• _GESTELLTE AUFGABE 1_:
Wie viele derzeit aktive Kryptomärkte listet Deepdotweb laut dem Text über Selbstregulierung im Darknet auf?
• _GESTELLTE AUFGABE 2_:
Fasse den Text über Selbstregulierung im Darknet in drei Sätzen zusammen.
• _GESTELLTE AUFGABE 3_:
Schreibe den Text über Selbstregulierung im Darknet nach seinem letzten Satz weiter.

Die Quadratur des Kreises: Selbstregulierung im Darknet

Screenshot: Nutzerbewertungen für Drogenhändler auf „Nucleus Marketplace“
Sie heißen Alphabay, Nucleus Marketplace oder Hansa Market. 19 zur Zeit aktive Kryptomärkte listet Deepdotweb auf, eine Art Branchen-Blog der Darknet-Wirtschaft. In einer Liste der Diskussionsplattform Reddit sind es 15 Marktplätze.
Auf den digitalen Schwarzmärkten inserieren hunderte Händler ihre Produkte. Party-, Entspannungs- und Aufputsch-Drogen werden angeboten; sie machen den Löwenanteil des Handels aus. Auch verschreibungspflichtige Medikamente, Falschgeld, gehackte Kreditkartendaten, Ratgeber und Werkzeuge für Cyberkriminelle sowie zum Teil auch Waffen liegen in den digitalen Regalen.
Ermittler haben es in der digitalen Unterwelt schwer. Zahlungen sind meist nur in der schwer nachverfolgbaren Kryptowährung Bitcoin möglich. Die Plattformen sind nur für Nutzer des Anonymisierungsbrowsers Tor sichtbar, die Domains der Kryptomärkte tragen die inoffizielle Darknet-Endung .onion.
Dass der Staat größtenteils außen vor ist, bedeutet auch, dass er als Regulierungsinstanz ausfällt, wenn etwa ein Käufer vom Händler oder Marktplatzbetreiber geprellt wird. Um trotzdem das für Geschäfte notwendige Vertrauen zwischen den Beteiligten sicherzustellen, hat sich eine Reihe an Mechanismen der Selbstregulierung entwickelt.

• _BEREITGESTELLTES MATERIAL_:
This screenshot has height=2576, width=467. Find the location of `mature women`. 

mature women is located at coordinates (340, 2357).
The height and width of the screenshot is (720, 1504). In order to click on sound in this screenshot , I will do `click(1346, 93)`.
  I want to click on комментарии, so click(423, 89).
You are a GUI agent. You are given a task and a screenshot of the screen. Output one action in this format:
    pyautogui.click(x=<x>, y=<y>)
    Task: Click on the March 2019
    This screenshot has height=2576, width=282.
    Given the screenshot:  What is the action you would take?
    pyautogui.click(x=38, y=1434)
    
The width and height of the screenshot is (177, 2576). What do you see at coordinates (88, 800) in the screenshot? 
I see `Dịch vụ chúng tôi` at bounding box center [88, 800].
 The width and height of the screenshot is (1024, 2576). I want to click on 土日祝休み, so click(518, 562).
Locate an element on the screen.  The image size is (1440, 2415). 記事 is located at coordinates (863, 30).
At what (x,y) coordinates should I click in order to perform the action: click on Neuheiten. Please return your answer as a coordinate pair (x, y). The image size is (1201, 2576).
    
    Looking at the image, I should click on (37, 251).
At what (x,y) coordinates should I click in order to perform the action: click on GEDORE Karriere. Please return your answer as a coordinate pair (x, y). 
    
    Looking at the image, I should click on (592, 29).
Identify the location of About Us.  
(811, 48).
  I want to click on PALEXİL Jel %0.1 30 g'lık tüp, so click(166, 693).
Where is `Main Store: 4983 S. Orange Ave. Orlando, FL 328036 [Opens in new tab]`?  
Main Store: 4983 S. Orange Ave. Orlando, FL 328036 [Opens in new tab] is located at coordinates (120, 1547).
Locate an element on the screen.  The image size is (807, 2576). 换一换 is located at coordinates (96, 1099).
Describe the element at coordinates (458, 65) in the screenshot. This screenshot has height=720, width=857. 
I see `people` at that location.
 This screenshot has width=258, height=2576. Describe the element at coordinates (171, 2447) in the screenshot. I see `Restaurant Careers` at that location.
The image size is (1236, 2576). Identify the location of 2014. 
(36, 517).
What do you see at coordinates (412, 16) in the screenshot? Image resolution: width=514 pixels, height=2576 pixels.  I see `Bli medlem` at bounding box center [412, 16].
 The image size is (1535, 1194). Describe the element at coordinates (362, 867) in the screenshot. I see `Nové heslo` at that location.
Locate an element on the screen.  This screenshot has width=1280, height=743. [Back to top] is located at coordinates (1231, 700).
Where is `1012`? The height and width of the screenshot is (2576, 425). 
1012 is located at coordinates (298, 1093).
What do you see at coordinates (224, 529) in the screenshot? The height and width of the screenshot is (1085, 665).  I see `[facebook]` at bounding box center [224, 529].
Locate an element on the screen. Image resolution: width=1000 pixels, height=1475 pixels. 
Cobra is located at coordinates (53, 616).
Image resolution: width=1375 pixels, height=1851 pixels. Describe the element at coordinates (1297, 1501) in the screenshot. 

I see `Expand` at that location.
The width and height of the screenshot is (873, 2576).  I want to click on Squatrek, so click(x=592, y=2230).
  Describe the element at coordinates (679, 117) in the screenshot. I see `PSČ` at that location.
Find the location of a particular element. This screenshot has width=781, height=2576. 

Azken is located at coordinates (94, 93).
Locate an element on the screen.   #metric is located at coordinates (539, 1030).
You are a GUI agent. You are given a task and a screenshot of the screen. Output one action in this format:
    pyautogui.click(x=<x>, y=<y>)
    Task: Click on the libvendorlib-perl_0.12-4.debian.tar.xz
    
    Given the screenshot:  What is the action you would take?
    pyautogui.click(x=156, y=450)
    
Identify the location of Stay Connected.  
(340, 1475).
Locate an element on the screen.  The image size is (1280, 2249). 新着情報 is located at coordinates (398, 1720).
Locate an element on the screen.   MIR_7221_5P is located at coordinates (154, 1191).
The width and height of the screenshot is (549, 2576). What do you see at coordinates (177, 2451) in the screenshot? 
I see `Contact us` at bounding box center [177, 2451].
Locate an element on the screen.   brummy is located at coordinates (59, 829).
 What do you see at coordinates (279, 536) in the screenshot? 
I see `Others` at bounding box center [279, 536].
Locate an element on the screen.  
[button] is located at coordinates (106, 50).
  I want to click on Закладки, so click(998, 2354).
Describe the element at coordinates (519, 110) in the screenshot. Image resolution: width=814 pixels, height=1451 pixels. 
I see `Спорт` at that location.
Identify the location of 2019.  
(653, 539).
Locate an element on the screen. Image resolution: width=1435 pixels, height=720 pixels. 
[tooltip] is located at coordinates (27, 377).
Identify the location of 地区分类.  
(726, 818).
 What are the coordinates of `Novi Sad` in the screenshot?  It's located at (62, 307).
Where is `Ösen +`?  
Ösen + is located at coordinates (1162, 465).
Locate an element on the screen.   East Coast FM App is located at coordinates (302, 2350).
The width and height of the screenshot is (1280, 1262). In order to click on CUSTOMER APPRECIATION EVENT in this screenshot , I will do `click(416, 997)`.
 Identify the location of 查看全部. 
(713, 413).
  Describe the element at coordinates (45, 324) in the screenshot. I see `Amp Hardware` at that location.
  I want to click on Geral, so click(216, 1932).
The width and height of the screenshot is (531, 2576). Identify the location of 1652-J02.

• _SCHRIFTLICHE ANTWORT 1_:
Deepdotweb listet 19 derzeit aktive Kryptomärkte auf.

• _SCHRIFTLICHE ANTWORT 2_:
Auf Kryptomärkten im Darknet wie Alphabay, Nucleus Marketplace oder Hansa Market bieten hunderte Händler vor allem Drogen an, daneben auch verschreibungspflichtige Medikamente, Falschgeld, gehackte Kreditkartendaten, Werkzeuge für Cyberkriminelle und zum Teil Waffen. Ermittler haben es dort schwer, denn Zahlungen laufen meist über Bitcoin, und die Plattformen sind nur mit dem Anonymisierungsbrowser Tor sichtbar. Da der Staat als Regulierungsinstanz größtenteils ausfällt, haben sich Mechanismen der Selbstregulierung entwickelt, die das für Geschäfte notwendige Vertrauen zwischen den Beteiligten sicherstellen sollen.

• _SCHRIFTLICHE ANTWORT 3_:
Nutzerbewertungen und Multisignatur-Verfahren sollen Geschäfte absichern
Die meisten Kryptomärkte haben ein Feedback-System implementiert, wie es zum Beispiel auch von Amazon bekannt ist. Käufer können ein erworbenes Produkt bewerten. Verschicken Händler unwirksame Medikamentenfälschungen, stark gestreckte oder gar gefährlich verunreinigte Drogen, werden sie in Zukunft kaum mehr Kunden finden. Die Kommentare erscheinen allgemein sichtbar auf den Produktseiten sowie den Händlerprofilen.
Auch unerfahrene Käufer von Drogen können so die zu erwartende Qualität und die Seriosität des Händlers abschätzen. Das Händler-Vergleichsportal „Grams“ treibt das Prinzip auf die Spitze und trägt die Bewertungen von Händlern auf unterschiedlichen Marktplätzen zusammen.

Screenshot: Das Vergleichsportal „Grams“ listet „Top-Verkäufer“ und „Betrüger“ auf
Im März 2015 ging der seinerzeit populäre Krypto-Marktplatz „Evolution“ offline. Die Betreiber verschwanden mit den bei ihnen geparkten Bitcoins der Nutzer, nach Schätzungen im Wert von bis zu 35 Millionen US-Dollar. Solcher als „Exit Scam“ bekannter Betrug erschüttert das Vertrauen in die digitale Schattenwirtschaft.
Ein Multisignatur-Verfahren soll ähnliche Vorfälle zukünftig verhindern. Bei einem solchem Modell müssen mindestens zwei der drei Parteien Käufer, Verkäufer und Marktplatzbetreiber einer Bitcoin-Transaktion zustimmen, damit sie ausgeführt wird. Wird das Verfahren korrekt implementiert, wären Alleingänge betrügerischer Marktplatzbetreiber wie im Fall von Evolution erschwert.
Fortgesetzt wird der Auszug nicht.